Dr. read it. elephant. Daniel Arnett
Male, Female, Diverse – Gender debate has recently spread to many regions around the world: in the United States, the toilet row over door signs with the words “All Gender” is escalating, and in German-speaking countries there is a heated debate about gender asterisks in texts printed, and in Argentina if the president decides in mid-July 2021 that the X will serve as an entry for the third gender in identity documents.
“Boy or girl?” It is the title of a postcard for a German poem from about 1930, followed more poorly by correct rhyming verses: “One thing ain’t spinning in the head, no: / That you, as a creative masterpiece, / Messing with the master working in / With your bobbing.” Directly aimed at women who cut their hair in their golden twenties. For the Nazis rushing to power, they had the following slogan: “The braid is ary – pop is jewish.”
“Pop – the male gaze, the sense of the female self” is the name of the book by German librarian and author Helga Ludtke (79), where the previous poem can be found.

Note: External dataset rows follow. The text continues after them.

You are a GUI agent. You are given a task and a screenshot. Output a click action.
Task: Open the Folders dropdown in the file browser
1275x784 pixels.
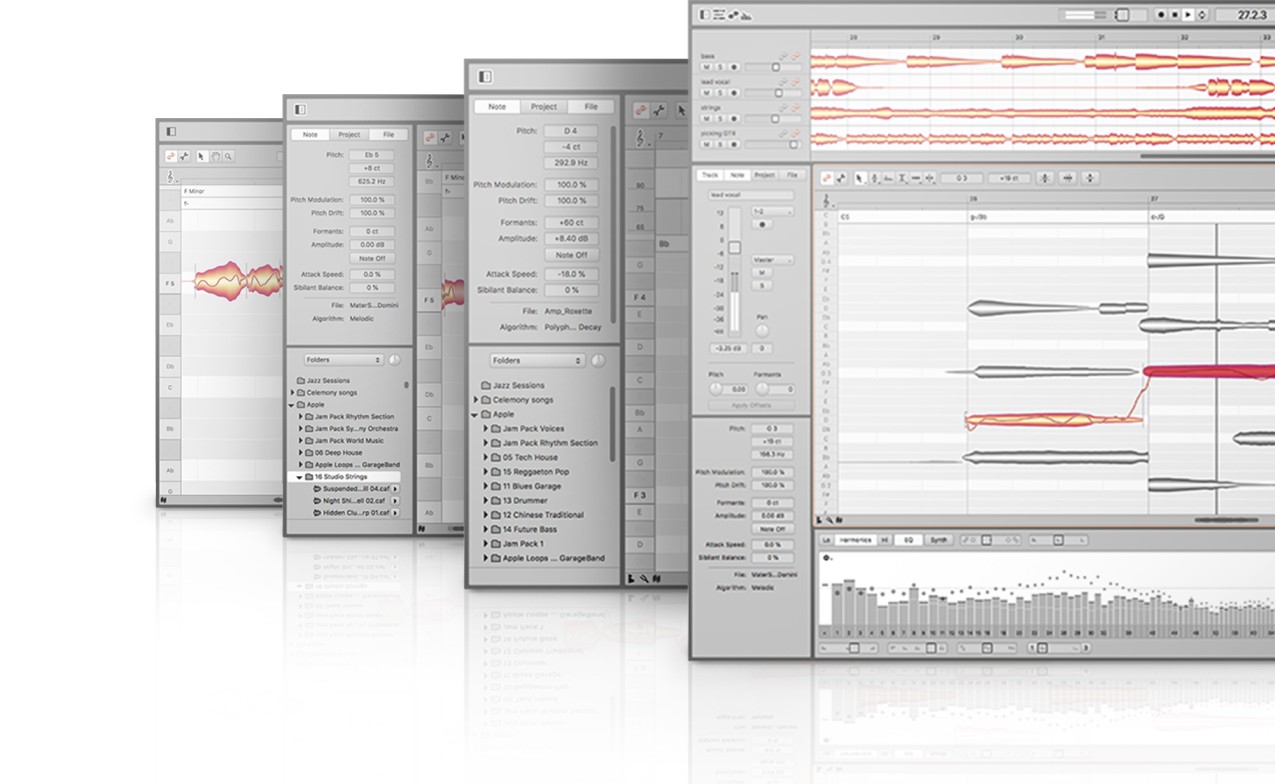point(538,360)
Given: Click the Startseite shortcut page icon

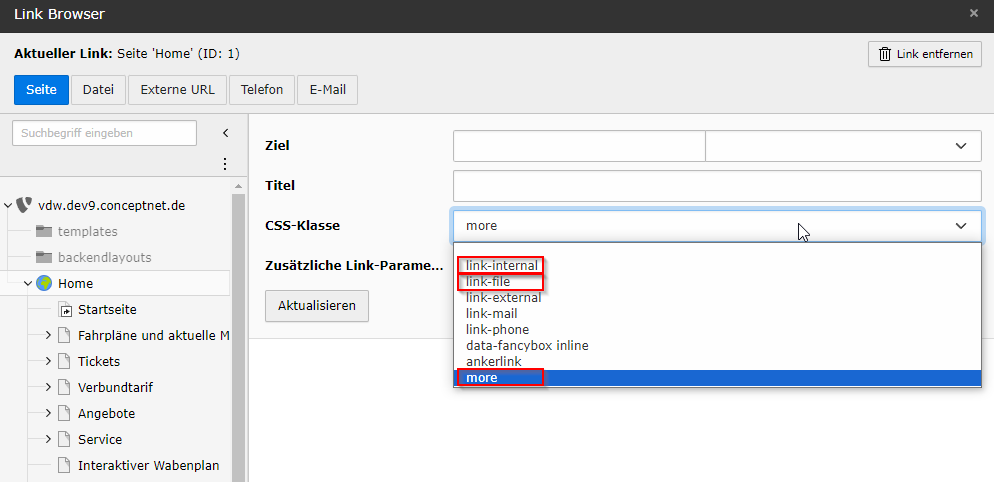Looking at the screenshot, I should [65, 309].
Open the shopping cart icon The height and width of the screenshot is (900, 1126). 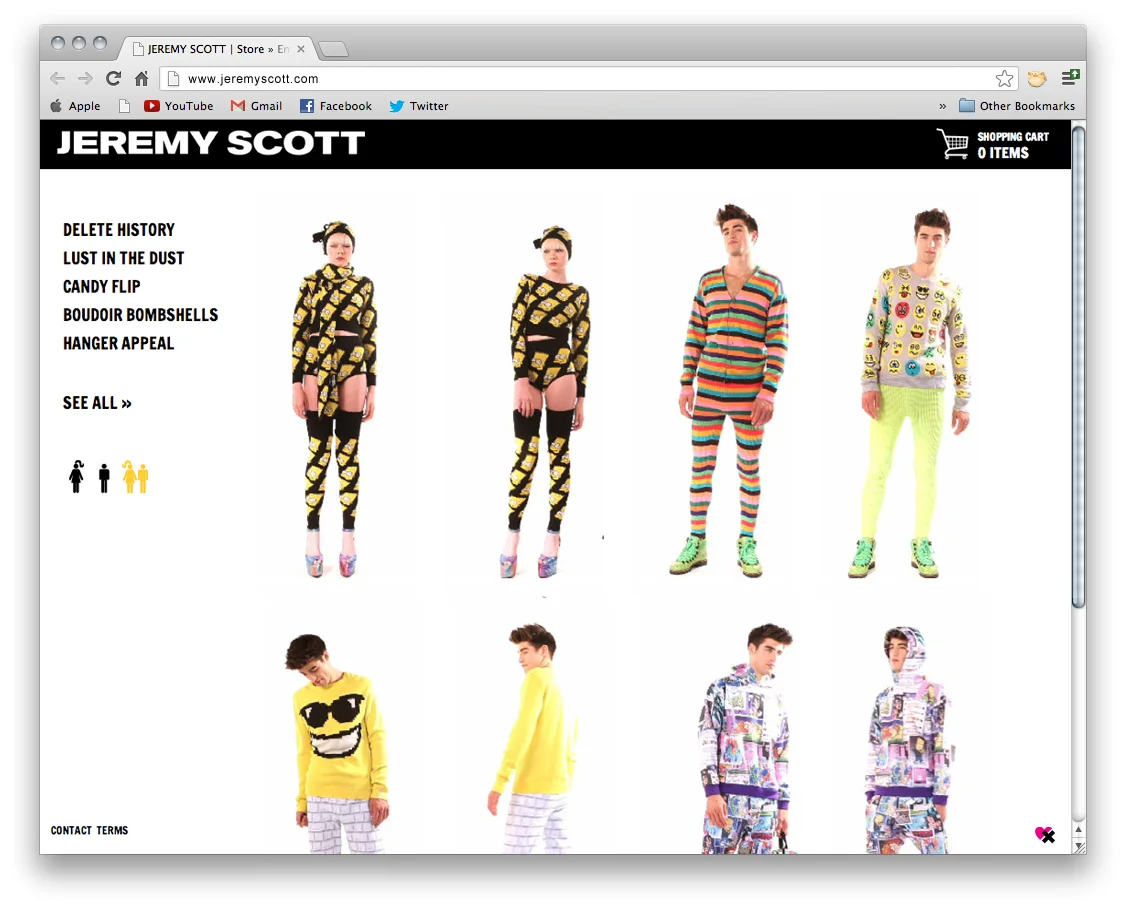coord(952,144)
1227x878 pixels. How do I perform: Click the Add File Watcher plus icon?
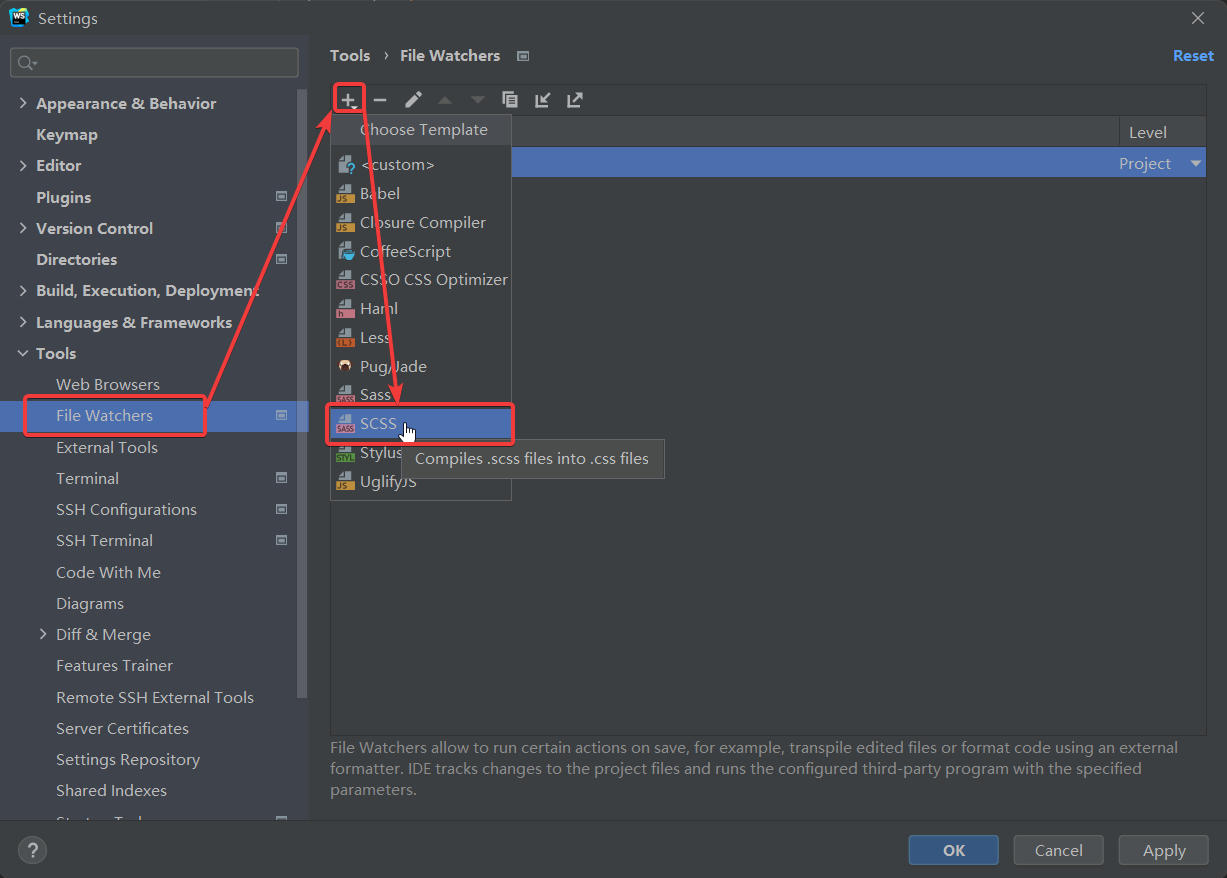349,99
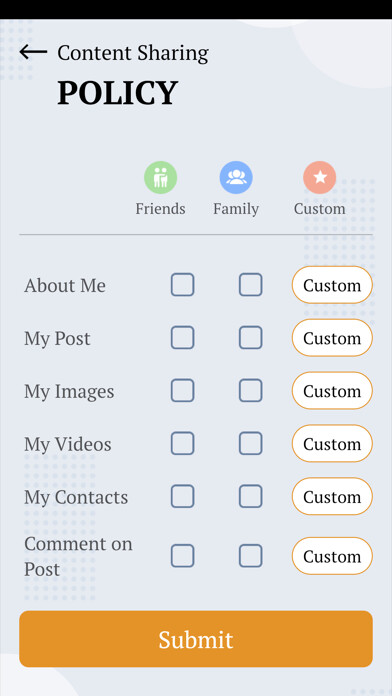
Task: Check Family box for Comment on Post
Action: click(x=250, y=556)
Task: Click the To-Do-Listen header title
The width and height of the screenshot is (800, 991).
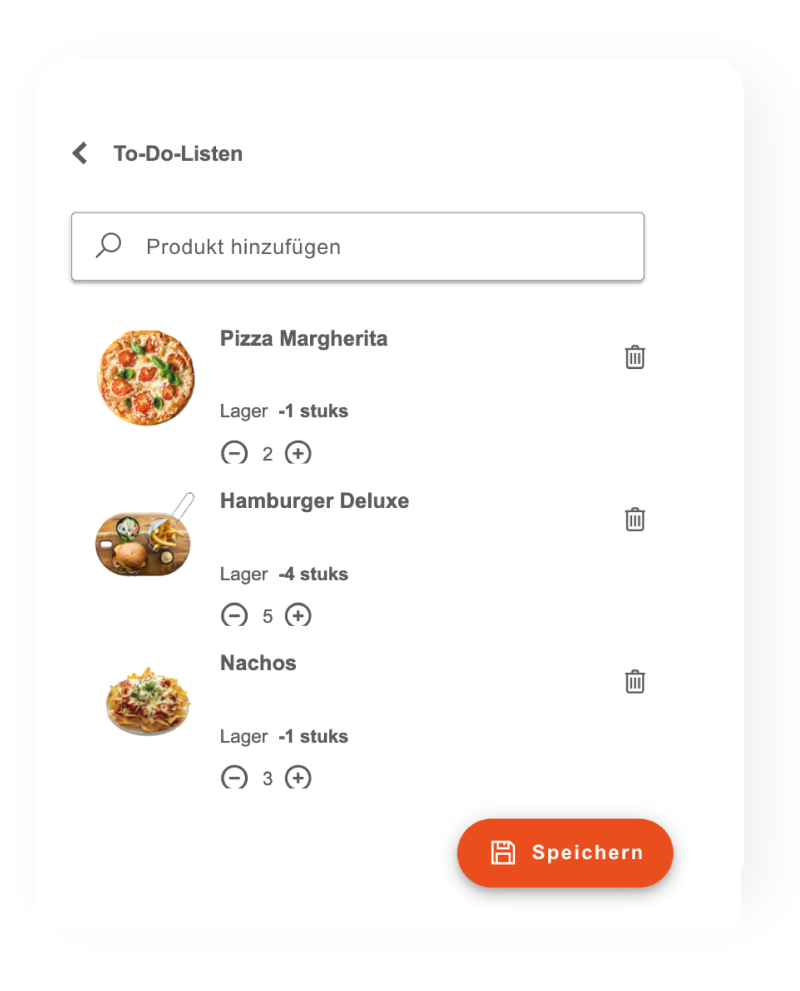Action: click(x=178, y=154)
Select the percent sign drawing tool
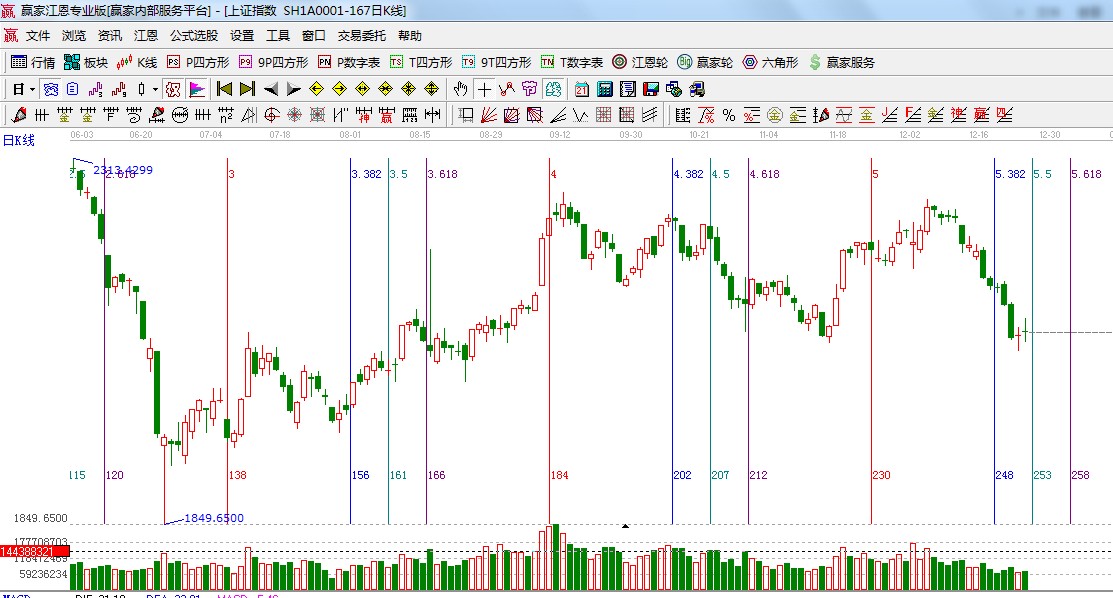The width and height of the screenshot is (1113, 598). [x=729, y=115]
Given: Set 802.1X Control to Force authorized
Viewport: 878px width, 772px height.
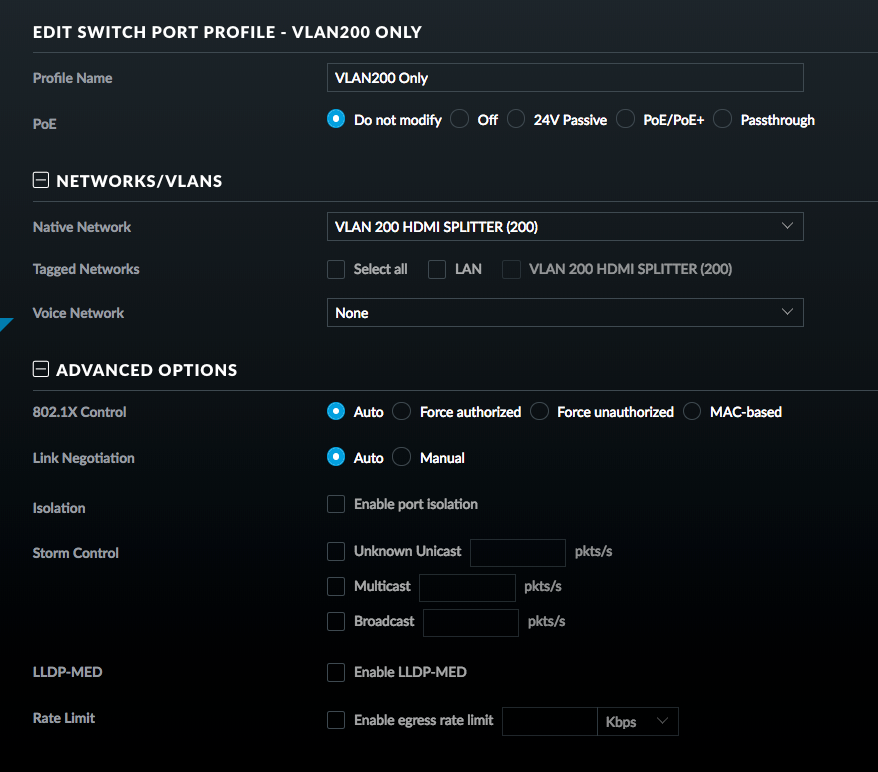Looking at the screenshot, I should coord(402,411).
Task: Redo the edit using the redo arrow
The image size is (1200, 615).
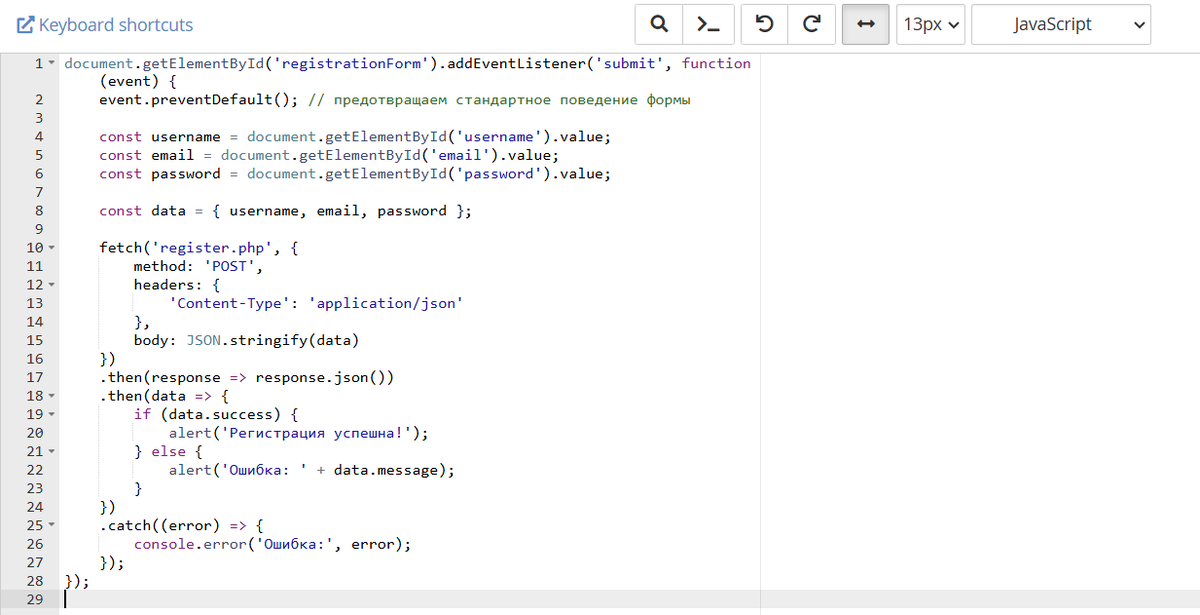Action: click(x=811, y=24)

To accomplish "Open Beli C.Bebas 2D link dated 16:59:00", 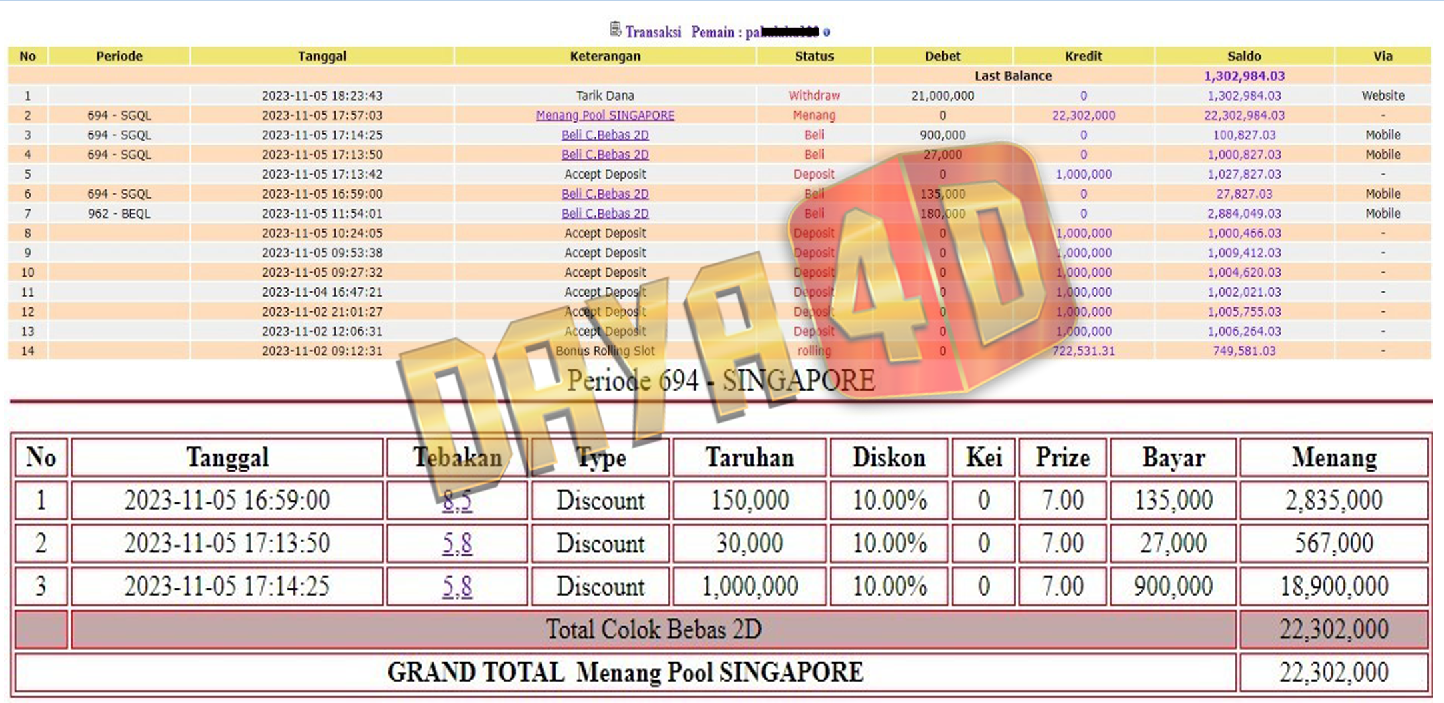I will 605,194.
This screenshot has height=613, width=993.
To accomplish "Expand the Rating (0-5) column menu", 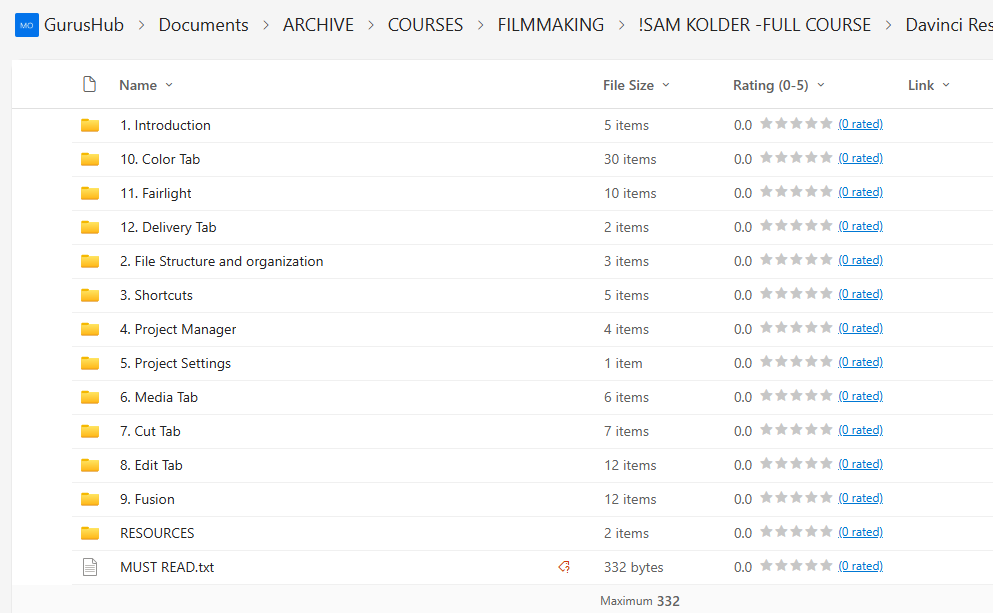I will click(x=821, y=85).
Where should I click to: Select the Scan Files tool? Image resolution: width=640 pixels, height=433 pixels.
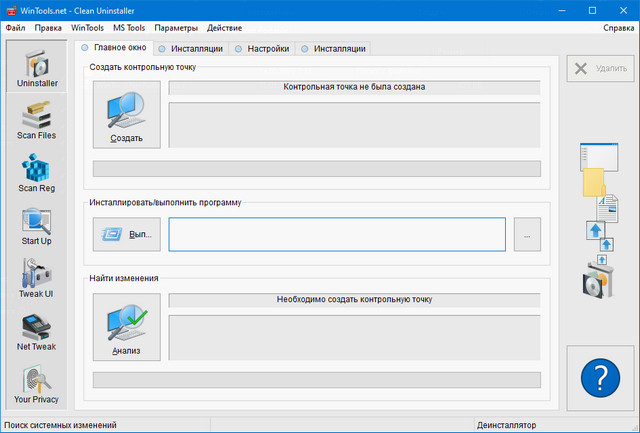coord(36,120)
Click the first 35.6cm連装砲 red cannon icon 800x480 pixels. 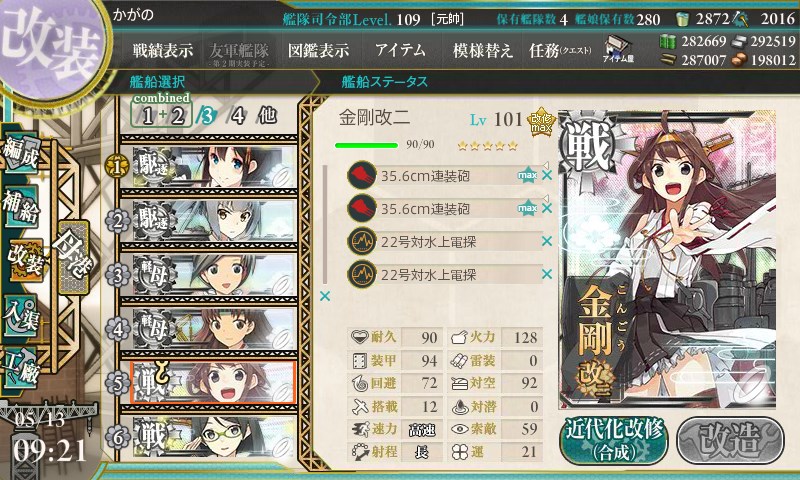[x=362, y=175]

In it, she shows how women’s head hair sparked the first gender controversy a hundred years ago: “It was not the bob hairstyle itself that disturbed minds so much, but the associated image of androgynous women with a slim, straight silhouette and clothing with masculine connotations.”
Coup à la Garçonne (English: bob) appeared in Paris in the 1920s. According to Woodtek, who created it cannot be determined without a doubt, “A lot of events can be used here, a lot of ‘inventors’ flaunt their work.” However, there is no doubt about the intention of the women who wore it: “Many urban women considered the corrugated cape in the interwar period to be an obvious and well-worn symbol of modernity and liberation,” writes Lodtke.
Berlin is the melting pot in which this development was particularly evident at that time. “Berlin has also become a promise to young women from the regions and from abroad, and it is a place they crave,” Ludtke said. They flock to relatively liberal and socially open capital, to leave behind the narrowness of traditional family and specific gender roles, to try new things, and to seek employment.
Women in Menswear and Pants: Nobody embodies this better than German-American actress Marlene Dietrich (1901-1992), who seduces Professor Rath as the slutty Lola in The Blue Angel (1930). “This shows a revealing contradiction” writes Lodtek: On the one hand, there is a largely negative public attitude towards androgynous women, and on the other, the secret veneration in which the erotic component plays.
Helga Ludtke, “Pop – the male gaze, the female sense of self”, Stein
“Explorer. Communicator. Music geek. Web buff. Social media nerd. Food fanatic.”
More Stories
A review of Rhengling at Erfurt Theater
MrBeast Sued Over 'Unsafe Environment' on Upcoming Amazon Reality Show | US TV
A fossilized creature may explain a puzzling drawing on a rock wall.